_EXERCISE REQUIREMENTS_.
Copy the items below word for word, starting at the line that contains "The image size" and ending after the line that contains "click(497, 35)".

_EXCERPTED DATA_.

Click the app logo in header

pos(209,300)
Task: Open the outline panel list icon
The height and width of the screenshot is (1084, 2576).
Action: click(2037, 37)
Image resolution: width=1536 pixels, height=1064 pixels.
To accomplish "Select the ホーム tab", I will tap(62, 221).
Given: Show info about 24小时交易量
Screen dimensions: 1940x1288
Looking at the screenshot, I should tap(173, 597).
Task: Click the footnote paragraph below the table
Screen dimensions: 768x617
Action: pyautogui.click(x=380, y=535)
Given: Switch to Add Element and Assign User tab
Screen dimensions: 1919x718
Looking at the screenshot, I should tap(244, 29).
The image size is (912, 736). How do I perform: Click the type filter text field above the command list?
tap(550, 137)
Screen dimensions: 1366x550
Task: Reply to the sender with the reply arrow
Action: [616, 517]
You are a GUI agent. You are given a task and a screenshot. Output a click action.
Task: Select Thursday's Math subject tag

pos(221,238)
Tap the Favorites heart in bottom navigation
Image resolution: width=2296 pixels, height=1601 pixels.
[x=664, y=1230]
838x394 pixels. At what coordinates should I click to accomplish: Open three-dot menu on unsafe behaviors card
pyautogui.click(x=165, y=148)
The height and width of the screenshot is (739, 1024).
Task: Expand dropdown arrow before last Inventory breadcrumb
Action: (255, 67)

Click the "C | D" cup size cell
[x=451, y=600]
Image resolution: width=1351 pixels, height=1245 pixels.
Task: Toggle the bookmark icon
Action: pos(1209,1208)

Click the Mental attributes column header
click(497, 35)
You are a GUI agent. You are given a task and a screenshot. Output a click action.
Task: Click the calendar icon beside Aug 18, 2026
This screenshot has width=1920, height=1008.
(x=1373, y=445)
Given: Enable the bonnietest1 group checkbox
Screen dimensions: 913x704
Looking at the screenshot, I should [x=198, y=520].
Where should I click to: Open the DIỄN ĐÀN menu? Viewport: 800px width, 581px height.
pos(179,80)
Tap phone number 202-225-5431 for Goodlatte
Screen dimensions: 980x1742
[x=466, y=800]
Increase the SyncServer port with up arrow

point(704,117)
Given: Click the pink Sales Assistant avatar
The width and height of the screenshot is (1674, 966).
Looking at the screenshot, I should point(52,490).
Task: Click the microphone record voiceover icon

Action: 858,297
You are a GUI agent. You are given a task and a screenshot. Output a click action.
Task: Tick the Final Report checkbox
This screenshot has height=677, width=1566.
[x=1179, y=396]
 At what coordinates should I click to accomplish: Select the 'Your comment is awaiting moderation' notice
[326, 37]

_RESPONSE TO THIS TASK_.
The image size is (912, 736). How do I perform: Click the type filter text field above the command list?
tap(550, 137)
Screen dimensions: 1366x550
Task: Reply to the sender with the reply arrow
Action: [616, 517]
You are a GUI agent. You are given a task and a screenshot. Output a click action.
Task: Select Thursday's Math subject tag

pos(221,238)
Tap the Favorites heart in bottom navigation
Image resolution: width=2296 pixels, height=1601 pixels.
[x=664, y=1230]
838x394 pixels. At what coordinates should I click to accomplish: Open three-dot menu on unsafe behaviors card
pyautogui.click(x=165, y=148)
The height and width of the screenshot is (739, 1024).
Task: Expand dropdown arrow before last Inventory breadcrumb
Action: (255, 67)

Click the "C | D" cup size cell
[x=451, y=600]
Image resolution: width=1351 pixels, height=1245 pixels.
Task: Toggle the bookmark icon
Action: pos(1209,1208)

Click the Mental attributes column header
click(497, 35)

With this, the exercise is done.